Document extract =>
_ _ _ _ _ _ _
WCU Alumni’s Dream of Being Flight Nurse Is About to Takeoff

Ten years ago, John Kasey walked into the ER as a new EMT to find that the patient he was meant to pick up was going to be transported via helicopter instead. Since he didn’t have any other calls, he decided to stay and watch the procedure. 

“The helicopter landed, and the flight nurse got out,” John said while recalling the experience. “The doctor is like, ‘I don’t know what to do’ and the nurse is like, ‘we’re going to do this, this, and this.’ And that was a moment where I said, ‘I want to be that guy.’”

Jonathan’s nursing dream was solidified, but without the means to pay for school, he didn’t enroll in a program until four years later. He chose West Coast University-Ontario because the curriculum included the prerequisites he needed to begin core nursing classes — some of which he was having a hard time finding at community college.

Yet, even after taking the plunge and pursuing nursing, his financial issues did not make it easy for John to focus on his studies. “I was homeless for a time. I couldn’t afford the gas. I was working five jobs at one point just to survive, and I was trying to support my grandmother.”

In the end, John managed to make it through with some financial aid and the help of his family. “I had financial aid for through the first year and a half. I got denied my second loan, but I ended up getting one of the scholarships to get through the rest of the program.” His family, meanwhile, helped cover some of his living expenses, making it possible for him to complete his studies and graduate in 2017.

On May 17, 2021, he started his first job as a flight nurse.

What was your nursing journey after you passed your NCLEX? 

I worked in home health for three or four months. I enjoyed it for a month or two, and then I needed to do something different. It wasn’t what I wanted to do.

I got a job at an ER and that was closer to what I wanted. It was at Hoag Newport, a very nice hospital. The team was very good. It was a great place to get my bearings and learn the right way to do things.

As soon as I became eligible, I started working two full-time jobs. I went to Hemet Emergency Department. It’s a rural area. The closest trauma center is 30 minutes away — so we got a lot of stuff where people just came in. We had people with knives in them. Someone had a stroke in the parking lot. That hospital taught me how to keep patients alive.

After, I ended up applying to Scripps Encinitas, where I was doing emergency and ICU flow pool. I dedicated myself to doing everything I could. Every time an educational opportunity came up, I took it. I signed up for everything I could. And then when the opportunity came up to start volunteering at the high-level ICUs, I took those opportunities.

What about your goal of becoming a flight nurse? When did you pursue that?

I ended up leaving Hoag and going down to UCSD. In three months, I was sitting in the MICN (Mobile Intensive Care Nurse) class, which was the last prerequisite I needed before taking my certified flight nurse exam. My grandma passed away during that time when I was transitioning between Hoag and UCSD, so it delayed it a little bit.
_ _ _ _ _ _ _
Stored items
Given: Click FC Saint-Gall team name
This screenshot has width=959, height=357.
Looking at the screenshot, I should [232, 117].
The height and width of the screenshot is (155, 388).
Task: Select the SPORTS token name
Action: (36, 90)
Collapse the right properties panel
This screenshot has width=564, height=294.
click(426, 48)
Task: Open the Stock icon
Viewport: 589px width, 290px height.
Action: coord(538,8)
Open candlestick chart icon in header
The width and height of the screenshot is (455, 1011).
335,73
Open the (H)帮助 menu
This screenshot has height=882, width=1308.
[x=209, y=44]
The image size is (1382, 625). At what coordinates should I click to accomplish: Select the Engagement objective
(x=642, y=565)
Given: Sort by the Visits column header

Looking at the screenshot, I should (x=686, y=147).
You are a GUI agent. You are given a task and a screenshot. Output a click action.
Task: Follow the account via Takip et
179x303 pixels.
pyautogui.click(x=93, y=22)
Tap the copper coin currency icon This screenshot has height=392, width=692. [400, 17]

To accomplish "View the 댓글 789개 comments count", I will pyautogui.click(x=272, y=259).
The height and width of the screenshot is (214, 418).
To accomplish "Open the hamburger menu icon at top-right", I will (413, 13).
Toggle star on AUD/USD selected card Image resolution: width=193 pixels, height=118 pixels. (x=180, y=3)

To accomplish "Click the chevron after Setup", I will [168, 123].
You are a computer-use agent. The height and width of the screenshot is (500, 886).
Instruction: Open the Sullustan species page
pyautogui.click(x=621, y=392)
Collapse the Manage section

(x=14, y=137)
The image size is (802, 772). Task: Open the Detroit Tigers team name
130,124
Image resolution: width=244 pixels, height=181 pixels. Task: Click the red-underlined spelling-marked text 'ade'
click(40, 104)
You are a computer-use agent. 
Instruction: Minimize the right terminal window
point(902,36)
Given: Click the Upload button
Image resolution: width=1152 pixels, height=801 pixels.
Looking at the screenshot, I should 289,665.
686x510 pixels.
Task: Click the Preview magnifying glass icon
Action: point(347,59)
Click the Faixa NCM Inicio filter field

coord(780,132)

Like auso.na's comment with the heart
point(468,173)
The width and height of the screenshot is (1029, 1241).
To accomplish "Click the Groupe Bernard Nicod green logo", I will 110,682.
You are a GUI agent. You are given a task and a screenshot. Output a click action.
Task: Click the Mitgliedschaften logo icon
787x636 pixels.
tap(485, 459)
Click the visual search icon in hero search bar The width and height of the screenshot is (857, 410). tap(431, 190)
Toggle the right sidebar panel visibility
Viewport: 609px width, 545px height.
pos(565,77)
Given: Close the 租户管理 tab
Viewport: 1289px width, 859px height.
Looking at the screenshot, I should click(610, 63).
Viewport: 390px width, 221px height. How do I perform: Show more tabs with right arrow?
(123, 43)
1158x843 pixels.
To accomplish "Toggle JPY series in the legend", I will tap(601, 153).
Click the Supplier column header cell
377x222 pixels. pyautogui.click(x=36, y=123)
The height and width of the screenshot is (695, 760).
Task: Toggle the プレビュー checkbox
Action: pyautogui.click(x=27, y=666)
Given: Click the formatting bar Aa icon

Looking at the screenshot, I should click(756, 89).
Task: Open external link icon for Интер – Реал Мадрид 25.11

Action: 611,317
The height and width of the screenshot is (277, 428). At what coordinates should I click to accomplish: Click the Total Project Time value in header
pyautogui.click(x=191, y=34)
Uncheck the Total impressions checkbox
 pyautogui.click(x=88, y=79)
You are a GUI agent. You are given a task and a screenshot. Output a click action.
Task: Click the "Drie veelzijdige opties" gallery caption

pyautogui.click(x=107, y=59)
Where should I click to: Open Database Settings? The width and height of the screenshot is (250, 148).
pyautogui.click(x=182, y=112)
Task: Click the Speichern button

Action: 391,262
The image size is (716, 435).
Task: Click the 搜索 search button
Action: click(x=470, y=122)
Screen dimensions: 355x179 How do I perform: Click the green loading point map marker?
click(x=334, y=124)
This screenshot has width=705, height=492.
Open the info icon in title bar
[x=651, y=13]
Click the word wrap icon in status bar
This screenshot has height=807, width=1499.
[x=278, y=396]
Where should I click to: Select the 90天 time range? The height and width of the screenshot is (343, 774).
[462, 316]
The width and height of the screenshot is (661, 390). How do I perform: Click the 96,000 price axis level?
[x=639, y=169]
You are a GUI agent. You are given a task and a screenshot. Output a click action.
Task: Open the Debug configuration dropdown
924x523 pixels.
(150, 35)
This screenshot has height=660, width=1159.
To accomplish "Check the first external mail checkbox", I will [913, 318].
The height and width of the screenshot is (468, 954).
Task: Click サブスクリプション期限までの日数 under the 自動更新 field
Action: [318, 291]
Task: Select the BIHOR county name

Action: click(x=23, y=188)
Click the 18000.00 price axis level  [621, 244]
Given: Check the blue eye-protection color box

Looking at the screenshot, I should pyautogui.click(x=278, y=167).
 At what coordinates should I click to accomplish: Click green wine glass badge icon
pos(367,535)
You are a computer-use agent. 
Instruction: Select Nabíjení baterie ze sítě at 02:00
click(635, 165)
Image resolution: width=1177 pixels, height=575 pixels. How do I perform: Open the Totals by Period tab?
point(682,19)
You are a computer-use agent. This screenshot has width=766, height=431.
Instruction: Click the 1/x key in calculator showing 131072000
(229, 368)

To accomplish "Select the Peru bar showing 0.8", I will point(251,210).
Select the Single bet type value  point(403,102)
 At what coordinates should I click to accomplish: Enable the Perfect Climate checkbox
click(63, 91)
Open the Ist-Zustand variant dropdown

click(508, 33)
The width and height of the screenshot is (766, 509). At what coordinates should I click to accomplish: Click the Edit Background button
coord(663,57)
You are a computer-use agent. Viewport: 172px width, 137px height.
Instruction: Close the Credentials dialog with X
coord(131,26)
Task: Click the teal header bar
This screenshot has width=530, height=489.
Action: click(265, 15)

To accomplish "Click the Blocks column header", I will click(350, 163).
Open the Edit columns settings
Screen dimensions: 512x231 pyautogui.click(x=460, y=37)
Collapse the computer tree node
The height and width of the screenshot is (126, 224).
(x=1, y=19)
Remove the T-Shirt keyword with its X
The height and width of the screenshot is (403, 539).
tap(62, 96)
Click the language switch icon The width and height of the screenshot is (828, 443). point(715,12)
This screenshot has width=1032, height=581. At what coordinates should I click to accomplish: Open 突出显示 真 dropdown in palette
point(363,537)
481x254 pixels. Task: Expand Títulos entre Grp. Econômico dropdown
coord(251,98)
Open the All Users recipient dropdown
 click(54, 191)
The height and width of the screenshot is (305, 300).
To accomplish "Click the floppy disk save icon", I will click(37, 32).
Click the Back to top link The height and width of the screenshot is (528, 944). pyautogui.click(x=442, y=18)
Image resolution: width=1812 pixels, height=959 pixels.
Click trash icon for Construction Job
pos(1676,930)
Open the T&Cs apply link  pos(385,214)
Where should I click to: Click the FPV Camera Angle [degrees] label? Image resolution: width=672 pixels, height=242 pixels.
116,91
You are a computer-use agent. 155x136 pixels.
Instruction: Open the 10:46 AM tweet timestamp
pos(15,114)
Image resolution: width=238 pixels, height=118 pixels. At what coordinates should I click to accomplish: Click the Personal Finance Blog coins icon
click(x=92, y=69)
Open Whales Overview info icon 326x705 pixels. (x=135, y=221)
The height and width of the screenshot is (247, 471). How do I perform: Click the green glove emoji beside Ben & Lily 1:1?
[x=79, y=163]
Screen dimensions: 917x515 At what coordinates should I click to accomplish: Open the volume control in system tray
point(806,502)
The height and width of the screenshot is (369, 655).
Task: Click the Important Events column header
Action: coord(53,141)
_ _ _ _ _ _ _
Task A => For each statement about the article on the flight nurse, say yes or no as to whether it agrees with the article, and quote the words that decide it: (i) John graduated in 2017. (ii) He worked in home health for about a year. (iii) The closest trauma center to Hemet Emergency Department is 30 minutes away.
Task B => Retype the passage of the article on the flight nurse that opens with the words containing "I worked in" and closes with "to do things.".

Answer A =>
(i) Yes: "making it possible for him to complete his studies and graduate in 2017"
(ii) No: "I worked in home health for three or four months."
(iii) Yes: "The closest trauma center is 30 minutes away"

Answer B =>
I worked in home health for three or four months. I enjoyed it for a month or two, and then I needed to do something different. It wasn’t what I wanted to do.

I got a job at an ER and that was closer to what I wanted. It was at Hoag Newport, a very nice hospital. The team was very good. It was a great place to get my bearings and learn the right way to do things.